As the saying goes, “You either die a hero or you live long enough to see yourself become the villain.” It’s a journey we have seen many a hero take, from TikTok case-numbers guy, to the homeless man with a trolley who rammed a terrorist in the Melbourne CBD a few years back. The most recent example of the maxim holding true is the hero known affectionately as Eggboy. Rising to prominence for smashing an egg on a racist politician’s head, the young man became a symbol of protest after the Christchurch mosque attacks. He even donated almost $100,000 to victims of the attack. Soon we all lost track of him, hoping he would emerge once again when the circumstances called for him, egg held firmly but gently in his grip.
It turns out, however, that any eggs he throws from here on will be aimed at Covid-19 testing professionals. An Instagram post he uploaded to his account regurgitates a popular conspiracy theory about the PCR test being inaccurate. He has since wiped off the egg he threw at his own face, saying he was only hoping to “create understanding, discussion and clarity!”
Queensland has a long and proud history of littering Australian politics with the kind of people who make you question the sanity of the entire state. From Bob Katter to Pauline Hanson, if someone’s going to lower the bar for political discourse, they’re likely to rise from Queensland soil. Of the latest generation of Queenslanders proudly trolling their way into prominence, none holds more potential than the LNP senator Matt Canavan. When he isn’t rubbing coaldust on his face like a crazed Al Pacino at the end of Scarface, Canavan is saying things like, “We have a situation now where almost all residents of aged care are vaccinated, a large portion of older Australians have one dose, we aren’t seeing the same fatality rates overseas with this Delta variant … so why are we locking down now?”
This is remarkably inaccurate, given that almost all residents of aged care are not yet vaccinated, a large portion of older Australian’s don’t have one dose, and fatality rates from the Delta variant are horrifying.
Canavan is also against the Great Barrier Reef Foundation receiving JobKeeper payments, yet managed to stay strangely quiet on 75 of 299 ASX 300-listed entities receiving $2.5 billion in JobKeeper payments.

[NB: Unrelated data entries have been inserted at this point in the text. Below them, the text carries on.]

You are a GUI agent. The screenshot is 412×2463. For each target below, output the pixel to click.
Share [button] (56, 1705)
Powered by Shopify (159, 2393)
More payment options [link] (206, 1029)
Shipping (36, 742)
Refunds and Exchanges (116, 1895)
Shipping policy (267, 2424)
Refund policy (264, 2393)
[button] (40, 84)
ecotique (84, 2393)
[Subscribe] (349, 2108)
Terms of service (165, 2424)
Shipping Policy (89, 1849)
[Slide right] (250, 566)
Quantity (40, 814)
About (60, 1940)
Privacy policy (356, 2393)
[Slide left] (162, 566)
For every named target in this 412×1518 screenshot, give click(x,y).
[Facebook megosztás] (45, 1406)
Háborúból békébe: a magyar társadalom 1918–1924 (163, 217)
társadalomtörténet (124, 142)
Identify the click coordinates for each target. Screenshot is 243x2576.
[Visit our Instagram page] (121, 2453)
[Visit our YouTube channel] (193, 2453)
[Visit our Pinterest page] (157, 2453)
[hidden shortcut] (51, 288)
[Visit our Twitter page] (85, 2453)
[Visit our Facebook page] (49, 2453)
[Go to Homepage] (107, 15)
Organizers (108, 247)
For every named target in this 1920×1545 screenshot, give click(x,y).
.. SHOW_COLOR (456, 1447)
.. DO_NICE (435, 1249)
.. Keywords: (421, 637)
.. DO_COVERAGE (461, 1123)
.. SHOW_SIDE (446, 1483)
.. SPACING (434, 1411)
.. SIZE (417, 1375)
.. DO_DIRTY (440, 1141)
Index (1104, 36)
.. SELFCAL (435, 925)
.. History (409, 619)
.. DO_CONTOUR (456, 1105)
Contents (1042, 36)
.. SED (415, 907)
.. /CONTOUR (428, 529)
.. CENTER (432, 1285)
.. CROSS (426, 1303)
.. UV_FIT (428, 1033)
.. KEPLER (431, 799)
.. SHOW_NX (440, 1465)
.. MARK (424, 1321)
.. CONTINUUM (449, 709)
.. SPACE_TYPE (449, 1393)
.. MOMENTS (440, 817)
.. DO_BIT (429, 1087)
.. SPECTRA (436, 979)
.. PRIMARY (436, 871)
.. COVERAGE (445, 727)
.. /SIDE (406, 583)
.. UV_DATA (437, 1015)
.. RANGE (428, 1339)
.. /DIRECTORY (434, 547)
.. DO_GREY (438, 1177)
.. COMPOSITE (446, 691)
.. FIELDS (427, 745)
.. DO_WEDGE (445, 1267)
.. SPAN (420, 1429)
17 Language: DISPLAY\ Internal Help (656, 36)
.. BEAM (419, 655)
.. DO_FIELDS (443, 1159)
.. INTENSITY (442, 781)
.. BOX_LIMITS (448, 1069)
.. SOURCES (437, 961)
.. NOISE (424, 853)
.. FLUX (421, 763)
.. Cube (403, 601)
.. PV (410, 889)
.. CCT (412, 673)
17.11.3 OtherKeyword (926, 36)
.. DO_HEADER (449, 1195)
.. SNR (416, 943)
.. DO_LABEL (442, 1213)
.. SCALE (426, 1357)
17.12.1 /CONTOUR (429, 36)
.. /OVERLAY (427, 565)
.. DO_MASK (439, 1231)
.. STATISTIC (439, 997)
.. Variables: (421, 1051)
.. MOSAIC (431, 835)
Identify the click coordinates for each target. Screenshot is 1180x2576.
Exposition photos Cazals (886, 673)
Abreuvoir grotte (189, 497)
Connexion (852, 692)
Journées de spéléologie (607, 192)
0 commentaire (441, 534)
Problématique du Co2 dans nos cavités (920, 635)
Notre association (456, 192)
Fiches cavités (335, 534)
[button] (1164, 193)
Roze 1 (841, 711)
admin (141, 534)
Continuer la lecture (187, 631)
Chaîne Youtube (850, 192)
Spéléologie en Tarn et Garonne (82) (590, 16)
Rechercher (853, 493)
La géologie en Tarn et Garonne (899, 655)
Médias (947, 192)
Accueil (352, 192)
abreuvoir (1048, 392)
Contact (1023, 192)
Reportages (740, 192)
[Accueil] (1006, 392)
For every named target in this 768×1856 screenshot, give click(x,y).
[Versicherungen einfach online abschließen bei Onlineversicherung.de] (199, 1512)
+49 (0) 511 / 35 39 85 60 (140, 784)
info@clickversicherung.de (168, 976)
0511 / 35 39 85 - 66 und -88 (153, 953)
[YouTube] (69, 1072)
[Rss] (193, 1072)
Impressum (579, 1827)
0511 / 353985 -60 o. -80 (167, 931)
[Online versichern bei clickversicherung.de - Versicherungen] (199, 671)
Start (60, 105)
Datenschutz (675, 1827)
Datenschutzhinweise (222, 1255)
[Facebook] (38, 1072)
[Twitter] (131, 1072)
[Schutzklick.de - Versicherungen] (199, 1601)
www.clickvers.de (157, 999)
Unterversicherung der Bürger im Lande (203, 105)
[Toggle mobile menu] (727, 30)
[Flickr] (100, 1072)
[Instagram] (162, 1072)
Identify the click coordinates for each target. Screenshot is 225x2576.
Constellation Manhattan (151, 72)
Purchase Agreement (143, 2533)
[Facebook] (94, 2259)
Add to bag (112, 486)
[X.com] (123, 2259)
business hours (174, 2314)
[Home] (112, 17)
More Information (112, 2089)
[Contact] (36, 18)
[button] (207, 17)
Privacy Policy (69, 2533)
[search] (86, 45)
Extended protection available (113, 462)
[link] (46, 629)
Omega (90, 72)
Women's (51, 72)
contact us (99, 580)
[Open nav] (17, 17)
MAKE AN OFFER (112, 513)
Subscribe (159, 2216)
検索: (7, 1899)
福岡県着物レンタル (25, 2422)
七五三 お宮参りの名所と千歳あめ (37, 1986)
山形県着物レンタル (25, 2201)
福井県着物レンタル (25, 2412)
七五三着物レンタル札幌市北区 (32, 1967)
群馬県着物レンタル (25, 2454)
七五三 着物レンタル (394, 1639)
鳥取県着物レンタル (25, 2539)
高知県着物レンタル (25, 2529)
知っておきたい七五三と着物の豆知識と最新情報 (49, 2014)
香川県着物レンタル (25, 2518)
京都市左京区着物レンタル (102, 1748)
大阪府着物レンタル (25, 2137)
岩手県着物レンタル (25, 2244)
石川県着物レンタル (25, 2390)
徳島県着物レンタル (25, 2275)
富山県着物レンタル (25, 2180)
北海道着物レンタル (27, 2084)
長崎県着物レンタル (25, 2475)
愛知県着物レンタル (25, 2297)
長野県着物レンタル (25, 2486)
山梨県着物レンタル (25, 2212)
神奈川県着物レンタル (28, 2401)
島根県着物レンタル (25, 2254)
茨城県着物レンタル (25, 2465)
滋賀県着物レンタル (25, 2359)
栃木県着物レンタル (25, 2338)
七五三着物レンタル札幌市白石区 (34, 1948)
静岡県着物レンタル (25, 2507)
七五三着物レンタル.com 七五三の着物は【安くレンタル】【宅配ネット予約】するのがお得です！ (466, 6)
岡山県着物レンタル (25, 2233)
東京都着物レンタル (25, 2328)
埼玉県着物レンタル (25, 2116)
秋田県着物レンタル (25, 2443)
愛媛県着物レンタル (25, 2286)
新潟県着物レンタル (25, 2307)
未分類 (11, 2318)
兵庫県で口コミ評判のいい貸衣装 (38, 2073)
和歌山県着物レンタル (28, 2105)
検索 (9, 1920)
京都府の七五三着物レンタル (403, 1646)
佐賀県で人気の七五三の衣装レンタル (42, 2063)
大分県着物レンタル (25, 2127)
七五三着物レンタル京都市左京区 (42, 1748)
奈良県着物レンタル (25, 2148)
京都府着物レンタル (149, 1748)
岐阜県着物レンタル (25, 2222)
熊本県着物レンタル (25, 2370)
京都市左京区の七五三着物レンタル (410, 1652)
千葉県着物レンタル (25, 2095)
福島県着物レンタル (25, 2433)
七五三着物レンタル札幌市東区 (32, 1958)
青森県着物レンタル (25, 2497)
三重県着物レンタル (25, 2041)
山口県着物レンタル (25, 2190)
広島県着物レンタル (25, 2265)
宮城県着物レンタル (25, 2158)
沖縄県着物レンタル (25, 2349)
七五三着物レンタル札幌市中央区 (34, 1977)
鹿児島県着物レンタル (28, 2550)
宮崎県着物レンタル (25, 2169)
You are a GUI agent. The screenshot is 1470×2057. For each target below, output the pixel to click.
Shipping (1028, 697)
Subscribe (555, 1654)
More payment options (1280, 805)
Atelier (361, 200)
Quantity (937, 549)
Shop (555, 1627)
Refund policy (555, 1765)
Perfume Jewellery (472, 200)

This week, he appeared on Steve Bannon’s podcast, War Room: Pandemic. Bannon, who was last seen posing for a picture with ABC’s Sarah Ferguson, is the co-founder of Breitbart News, a far-right website. He’s also been credited as one of the architects of Trump’s Make America Great Again movement, and was arrested and charged with conspiracy to commit fraud and money laundering. He was never prosecuted, however, as Donald Trump pardoned him before his trial. Bannon has also, notoriously, suggested that the chief medical adviser to the United States president, Anthony Fauci, should be beheaded.
Canavan’s guest spot on Bannon’s podcast was right after another guest who unquestioningly pushed the idea that Covid-19 wasn’t real, that the vaccines weren’t effective and that Covid-19 stands for “Certificate of Vaccinations ID-AI” (the numbers 1 and 9 correspond with A and I in the alphabet).
Bannon transitioned smoothly from that to introduce Matt Canavan, whose name he could not correctly pronounce no matter how many times he tried. The Queensland senator then claimed he’d been working to uncover a conspiracy that shows the CSIRO is training scientists working in a Wuhan lab that is believed to be behind Covid-19.
He then called scientists “Humpty Dumpty” and “like jello”, and said they were guilty of making “words mean what they want them to mean”. Which is exactly what Matt Canavan sounds like he’s doing in the unintelligible points he makes.
No word yet on whether he rubbed coaldust on his face before appearing on the podcast.